* **주어진 과제**
아래 데이터에서 "What do you see at coordinates (311, 457)" 문구가 포함된 줄부터 "center [253, 580]." 문구가 포함된 줄까지, 양 끝 줄을 포함하여 한 글자도 바꾸지 말고 그대로 옮겨 적으세요.

○ ○ ○ ○ ○ ○ ○

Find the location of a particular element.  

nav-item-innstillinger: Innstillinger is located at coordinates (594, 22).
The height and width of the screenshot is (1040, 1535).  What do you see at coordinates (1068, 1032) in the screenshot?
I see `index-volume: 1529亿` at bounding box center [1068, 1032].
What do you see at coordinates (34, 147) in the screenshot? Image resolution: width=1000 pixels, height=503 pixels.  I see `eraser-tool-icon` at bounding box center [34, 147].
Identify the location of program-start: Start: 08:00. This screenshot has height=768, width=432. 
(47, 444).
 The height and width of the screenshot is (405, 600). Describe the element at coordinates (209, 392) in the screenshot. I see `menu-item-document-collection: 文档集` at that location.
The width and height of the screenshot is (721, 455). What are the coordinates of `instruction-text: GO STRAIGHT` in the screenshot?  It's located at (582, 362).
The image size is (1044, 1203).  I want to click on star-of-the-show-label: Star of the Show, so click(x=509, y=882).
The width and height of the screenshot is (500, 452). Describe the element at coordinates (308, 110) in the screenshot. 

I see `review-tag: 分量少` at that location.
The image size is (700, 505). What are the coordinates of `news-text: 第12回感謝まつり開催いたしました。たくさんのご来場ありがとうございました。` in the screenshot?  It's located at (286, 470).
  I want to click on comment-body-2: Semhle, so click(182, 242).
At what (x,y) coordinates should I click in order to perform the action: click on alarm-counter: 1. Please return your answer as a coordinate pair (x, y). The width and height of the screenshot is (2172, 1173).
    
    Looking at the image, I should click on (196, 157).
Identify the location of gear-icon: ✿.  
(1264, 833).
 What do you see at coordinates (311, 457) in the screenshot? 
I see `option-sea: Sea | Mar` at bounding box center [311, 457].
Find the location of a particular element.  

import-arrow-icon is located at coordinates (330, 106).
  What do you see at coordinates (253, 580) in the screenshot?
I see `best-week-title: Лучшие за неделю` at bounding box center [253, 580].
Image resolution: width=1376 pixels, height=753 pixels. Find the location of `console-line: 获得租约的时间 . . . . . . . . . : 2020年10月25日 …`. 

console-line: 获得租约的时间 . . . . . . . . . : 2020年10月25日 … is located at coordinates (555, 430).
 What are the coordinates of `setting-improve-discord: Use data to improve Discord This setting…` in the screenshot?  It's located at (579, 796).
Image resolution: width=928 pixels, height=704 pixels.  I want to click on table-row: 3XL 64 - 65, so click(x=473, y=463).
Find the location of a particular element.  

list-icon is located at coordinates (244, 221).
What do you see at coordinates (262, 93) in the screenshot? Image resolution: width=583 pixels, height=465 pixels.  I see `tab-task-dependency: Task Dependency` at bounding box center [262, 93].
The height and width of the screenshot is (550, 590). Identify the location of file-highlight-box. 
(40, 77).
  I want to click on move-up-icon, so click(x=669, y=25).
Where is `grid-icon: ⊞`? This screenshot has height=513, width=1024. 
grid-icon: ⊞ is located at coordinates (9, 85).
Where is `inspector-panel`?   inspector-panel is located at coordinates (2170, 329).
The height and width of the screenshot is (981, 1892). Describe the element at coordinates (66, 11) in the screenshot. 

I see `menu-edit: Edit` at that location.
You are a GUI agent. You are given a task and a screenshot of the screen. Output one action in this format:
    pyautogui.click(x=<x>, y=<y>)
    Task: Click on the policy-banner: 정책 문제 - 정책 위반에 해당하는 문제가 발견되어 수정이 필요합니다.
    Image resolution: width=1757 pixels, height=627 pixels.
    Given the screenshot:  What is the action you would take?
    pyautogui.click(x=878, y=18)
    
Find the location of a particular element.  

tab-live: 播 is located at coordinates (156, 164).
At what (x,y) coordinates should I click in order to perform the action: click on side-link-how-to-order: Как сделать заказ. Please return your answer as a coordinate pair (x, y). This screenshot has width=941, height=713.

○ ○ ○ ○ ○ ○ ○

* **과제 결과**
 What do you see at coordinates (311, 457) in the screenshot? 
I see `option-sea: Sea | Mar` at bounding box center [311, 457].
Find the location of a particular element.  

import-arrow-icon is located at coordinates (330, 106).
  What do you see at coordinates (253, 580) in the screenshot?
I see `best-week-title: Лучшие за неделю` at bounding box center [253, 580].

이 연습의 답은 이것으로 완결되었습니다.